L’expérience que j’ai vécue à partir du moment où j’ai pris cette décision me permet d’affirmer que je pourrais apporter au moulin des amazones révoltées contre l’oppression masculine, un véritable torrent d’eau. Peu de femmes ont pu mieux que moi apprécier l’astuce, assortie souvent de perfidie, et l’obstination avec laquelle les hommes élevèrent des barrages sur la route des malheureuses qui prétendent s’écarter des sentiers battus ; les mâles défendent leur territoire (il est probable qu’à leur place nous en ferions autant) et je garantis qu’ils le défendent bien.
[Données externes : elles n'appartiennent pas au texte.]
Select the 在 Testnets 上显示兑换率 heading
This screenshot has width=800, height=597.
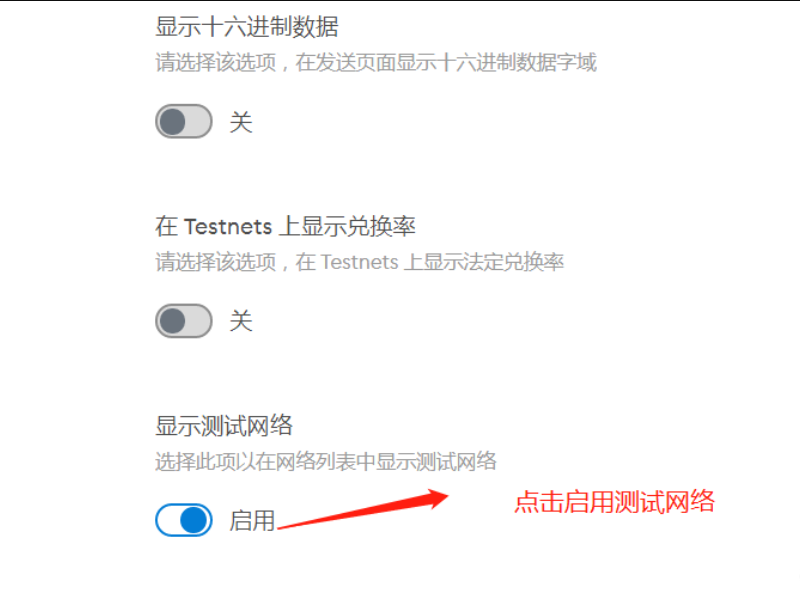(285, 226)
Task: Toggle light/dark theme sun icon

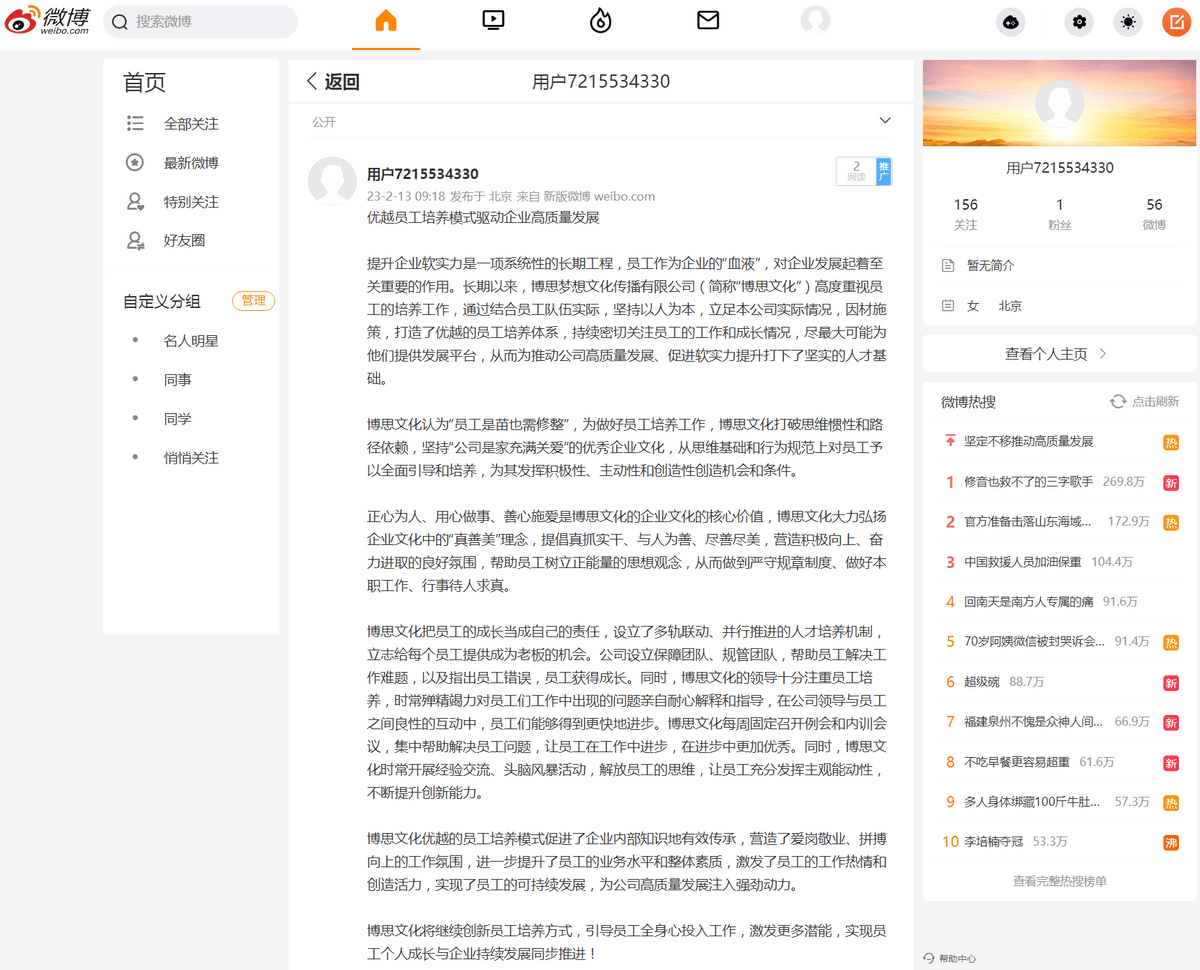Action: coord(1128,22)

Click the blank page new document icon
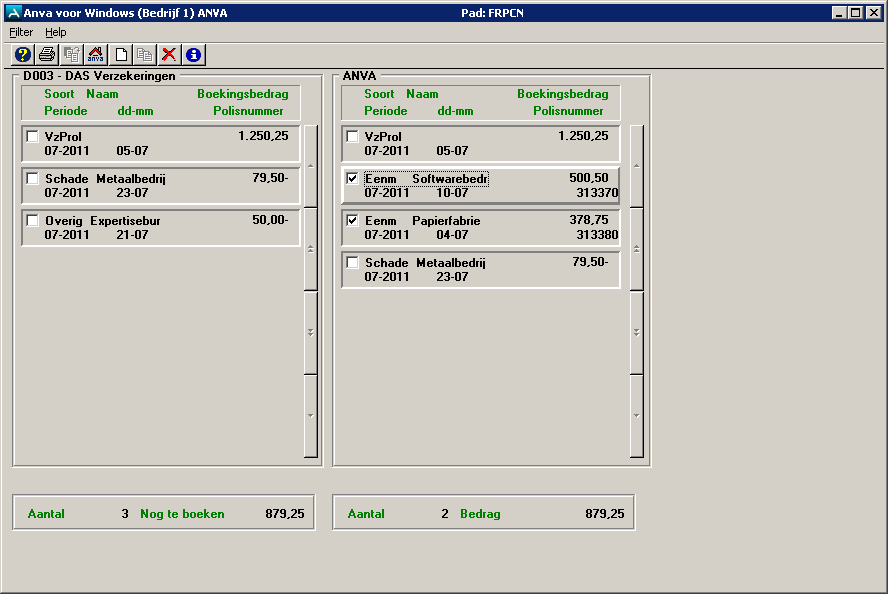tap(121, 55)
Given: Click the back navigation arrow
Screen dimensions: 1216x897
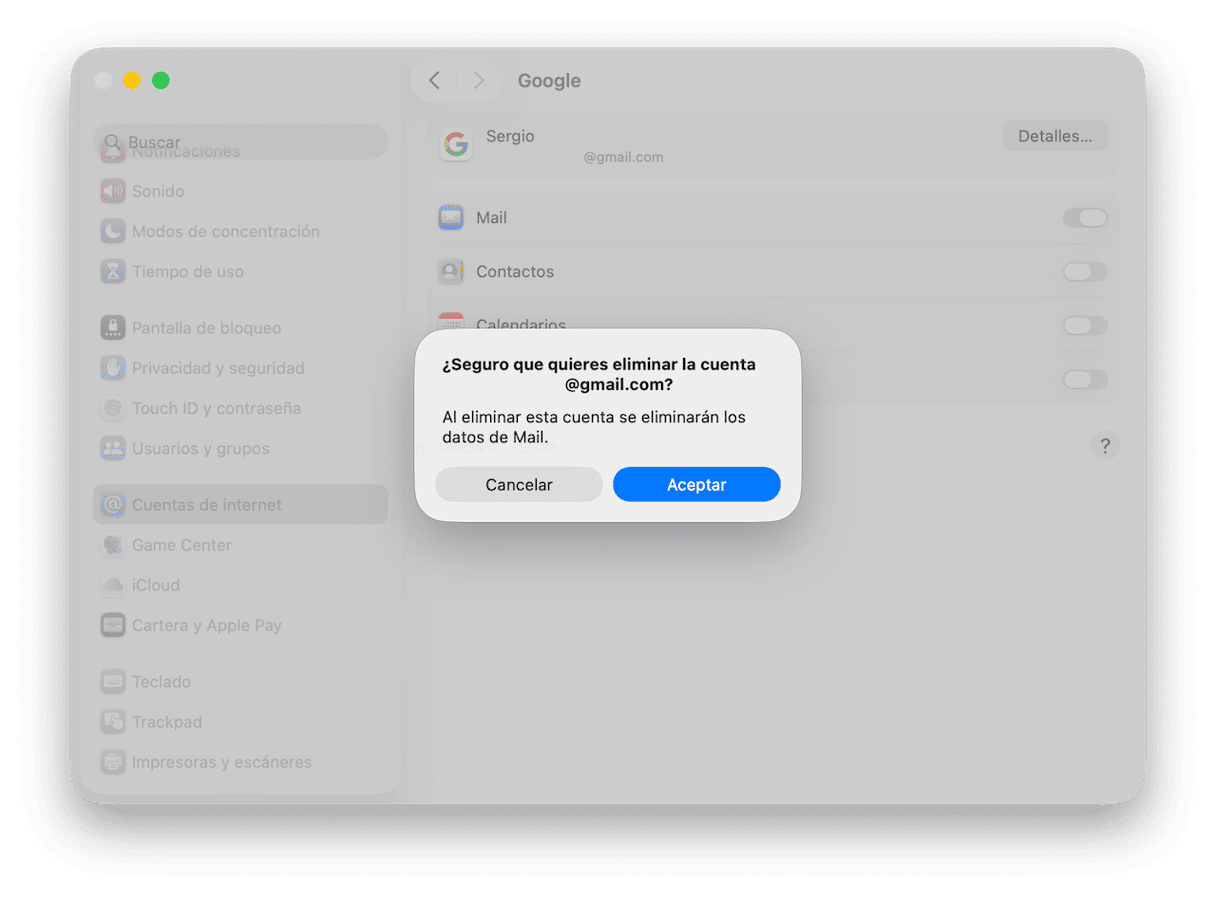Looking at the screenshot, I should (433, 80).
Mlle Camuzet se présenta au concours et administra à cette occasion la preuve que dans le combat défensif qui les oppose aux femmes, les hommes n’ont pas de meilleurs alliés que celles-ci. Les femmes dans ce combat partent généralement battues, soit (rarement) par excès de modestie, soit le plus souvent par orgueil inconsidéré. Mlle Camuzet fut refusée à l’écrit, elle en reporta la faute sur le jury, estimant que si grandes que fussent ses mérites ils ne seraient jamais reconnus par les hommes, ces ennemis irréductibles… et elle renonça à la carrière. Il m’est arrivé la même aventure que Mlle Camuzet : j’ai été collé à l’écrit, mais je me suis dit que je ne l’avais probablement pas volé. Je me suis présentée à nouveau l’année suivante et j’ai été reçue (pages 17-20) …

S’il y avait dans la bourgeoisie de l’époque une vérité d’évangile, c’est qu’on ne pouvait pas entrer dans la diplomatie sans relations et sans appuis. Expérience faite, je puis affirmer que… il n’en était pas moins possible d’être reçu au concours des affaires étrangères sans relations et sans appuis. J’en suis la preuve vivante (pages 23-24) … Un homme cependant n’essaya pas de me décourager : c’était André Siegfried…. André Siegfried fut d’avis que, dans ces conditions, j’avais raison de me présenter sans tarder. Je serais évidemment recalée, mais l’expérience me serait très utile et constituerait une excellente préparation pour le concours suivant. Sitôt dit, sitôt résolu (page 26) … Le concours pour l’admission dans les carrières diplomatiques et consulaires emphatiquement baptisé « grand concours », aujourd’hui défunt, et que je suis la seule femme à avoir passé était une opération longue et compliquée (pages 26-27) … En fin de compte, je fus reçue. Ne pouvant par la grâce de M. Fromageot, être nommée ni consul suppléant, ni attaché d’ambassade, je dus me contenter du titre de rédacteur (pages 33-34) … Avant de prendre des vacances, j’allais voir André Siegfried pour lui annoncer mon succès et le remercier de sa bienveillance : il me félicita et me dit : « Vous êtes reçue ; maintenant il va falloir vous faire admettre. Ne prenez pas prétexte de votre qualité de femme pour exiger des égards. Efforcez-vous d’entrer par la porte étroite » (page 35) … Philippe Berthelot fit une remarque sur la température qui était basse. Je répondis : « Oui, on meurt de froid » ce qui me valut cette remarque sévère : « Mademoiselle, il ne faut jamais employer de termes excessifs ! » (page 37)…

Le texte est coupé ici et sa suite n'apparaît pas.